Mounds View commencement
The commencement ceremony for the Mounds View High School class of 2010 Monday, June 7, at Roy Wilkins Auditorium in St. Paul.
MPR Photo/Tom Weber

Twenty-six of the lowest-performing schools in Minnesota have filed their turnaround plans with the state Department of Education, which will distribute grant money to pay for them in August.

Thursday was the deadline for the schools identified as persistently low-performing by the state to send in their applications for federal grant money. On Friday, the Minnesota Department of Education released a summary of what the schools will do.

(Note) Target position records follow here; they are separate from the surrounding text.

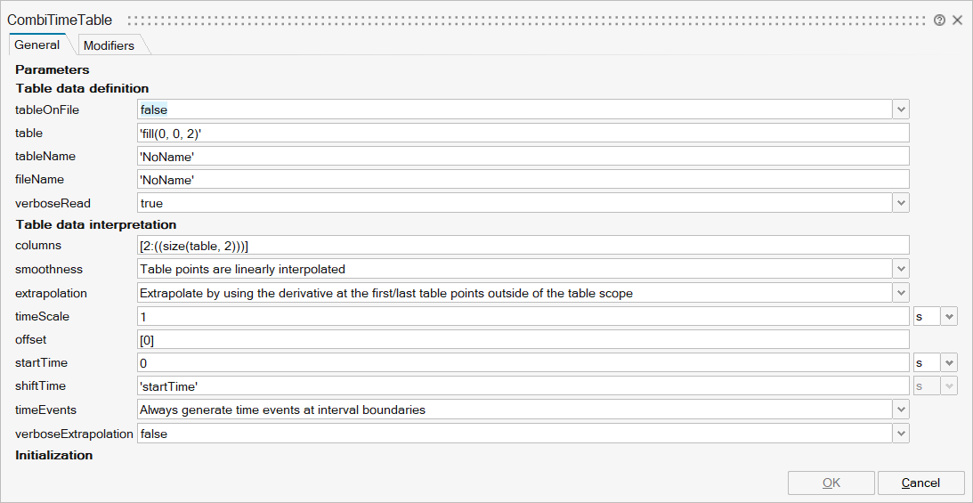Viewport: 973px width, 503px height.
Task: Switch to the Modifiers tab
Action: pos(109,45)
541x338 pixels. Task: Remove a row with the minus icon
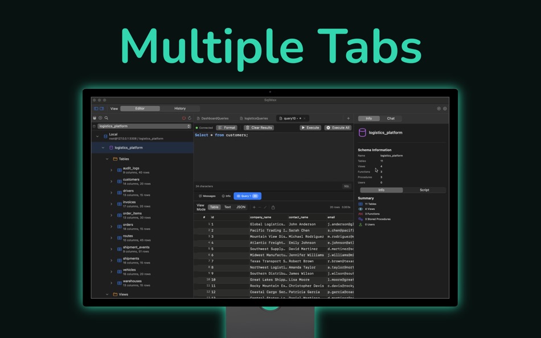[x=260, y=207]
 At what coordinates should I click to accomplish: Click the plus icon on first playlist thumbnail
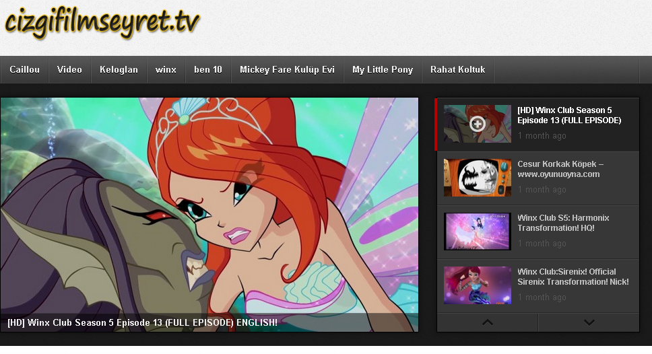[477, 124]
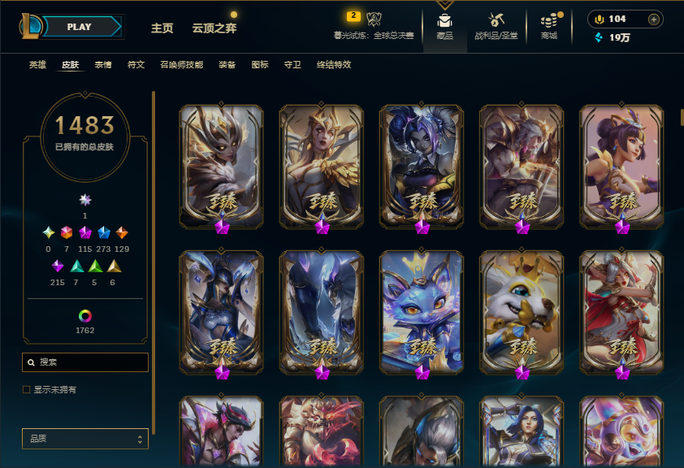Go to the 主页 home page
The image size is (684, 468).
click(162, 28)
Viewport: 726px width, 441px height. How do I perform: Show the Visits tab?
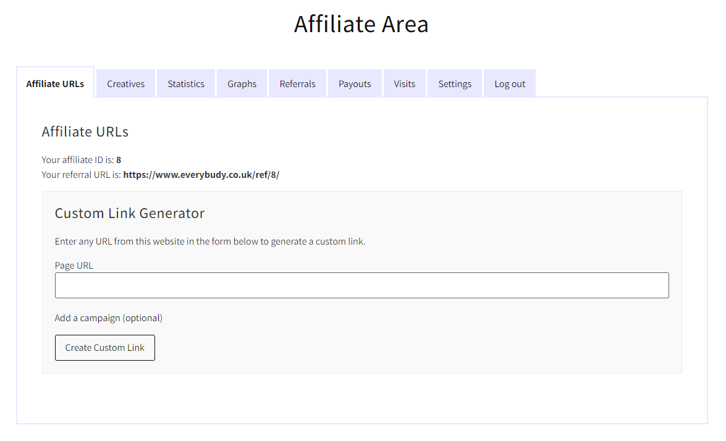pyautogui.click(x=405, y=84)
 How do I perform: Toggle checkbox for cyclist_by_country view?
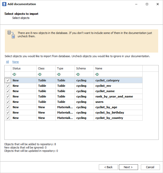[x=8, y=118]
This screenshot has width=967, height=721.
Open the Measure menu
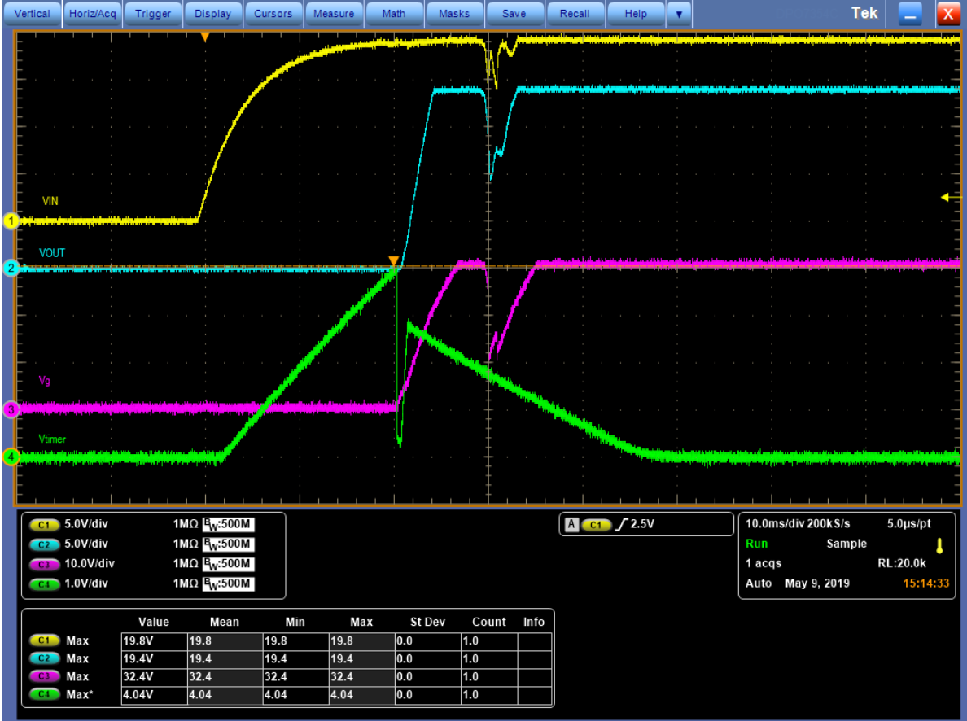pyautogui.click(x=333, y=14)

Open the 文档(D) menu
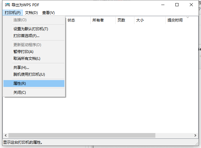click(31, 13)
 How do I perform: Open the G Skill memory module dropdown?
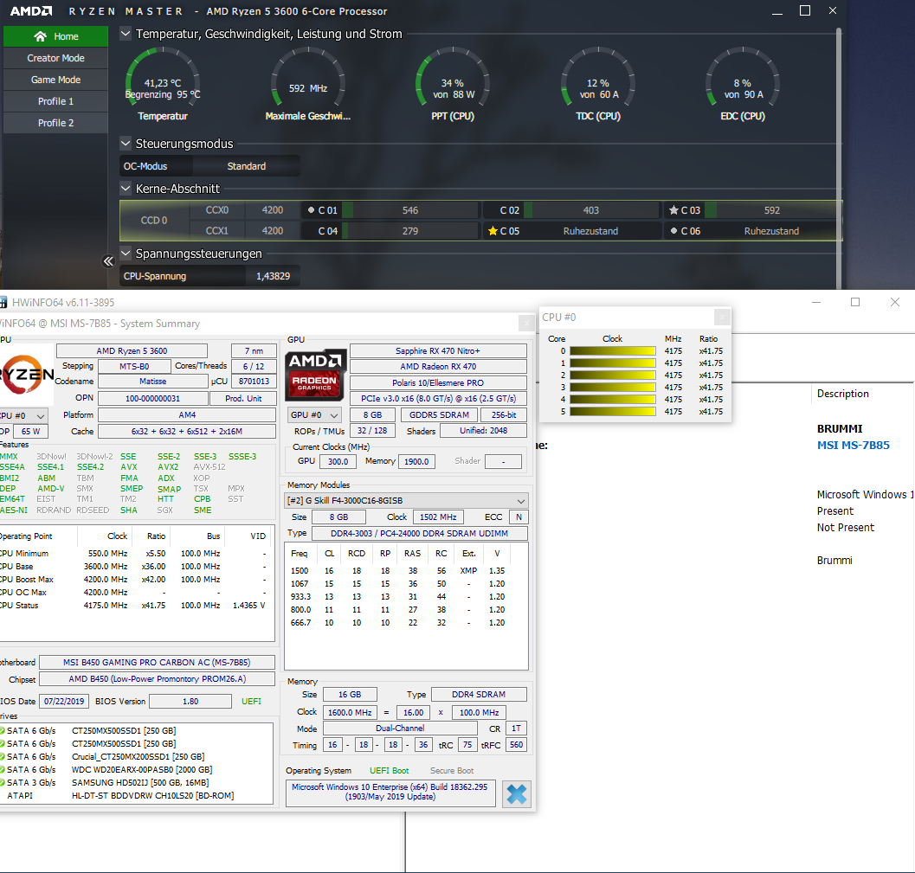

To receive the money, all the schools had to agree to one of four federal blueprints for overhauling their operations and implement them by this fall. All the schools picked models in which they had to replace their principals, but none of them decided to shut down or convert to a charter school.

Four schools - two in Minneapolis and two in St. Paul - selected turnaround plans that required them to also replace at least half of their teachers. However, the schools got credit if they had already turned over their staff in the past few years.

That's what happened at Edison Senior High and Lucy Laney Elementary in the Minneapolis school district, said Eric Molho, director of strategic planning for the district. He said both schools got new principals and at least 50 percent new teachers during overhauls in 2008 prompted by the federal No Child Left Behind law.

"We believe that these are turnarounds already in progress," he said.

It was a similar situation at Humboldt Senior High in St. Paul, said district spokesman Howie Padilla.

Under the $3.5 billion federal School Improvement Grant program, the state will have about $32 million to spend on the schools over three years. The grant will pay for a new principal, assistant principal and turnaround supervisor, comprehensive curriculum reforms, more teacher training and extending the school day by at least an hour. The grants will be awarded Aug. 1.

The Education Department said four of the eligible schools opted out of the program, so they won't have to make the changes but also won't get the money. They are the secondary schools in Butterfield and Greenbush-Middle River, the Four Directions Charter School in Minneapolis and the Cityview Performing Arts Magnet school in Minneapolis, although that school plans to apply for the grant next year.

Butterfield Superintendent Lisa Shellum, who criticized the methodology that landed her secondary school on the low-achieving list in the first place, said the program didn't work for her tiny district in southern Minnesota.

She worried it wouldn't pay the extra costs of its mandates, including building office space in the district's only building for new administrators and paying for extra bus routes after the school hours for elementary and secondary students no longer matched up.

Those rural bus routes, she said, were about 100 miles long. "If we had to continually run all of the extra bus routes it would impact us to where we would have to take money out of the general fund," she said.

---

The plans for the individual schools are available at the Minnesota Department of Education's Web site.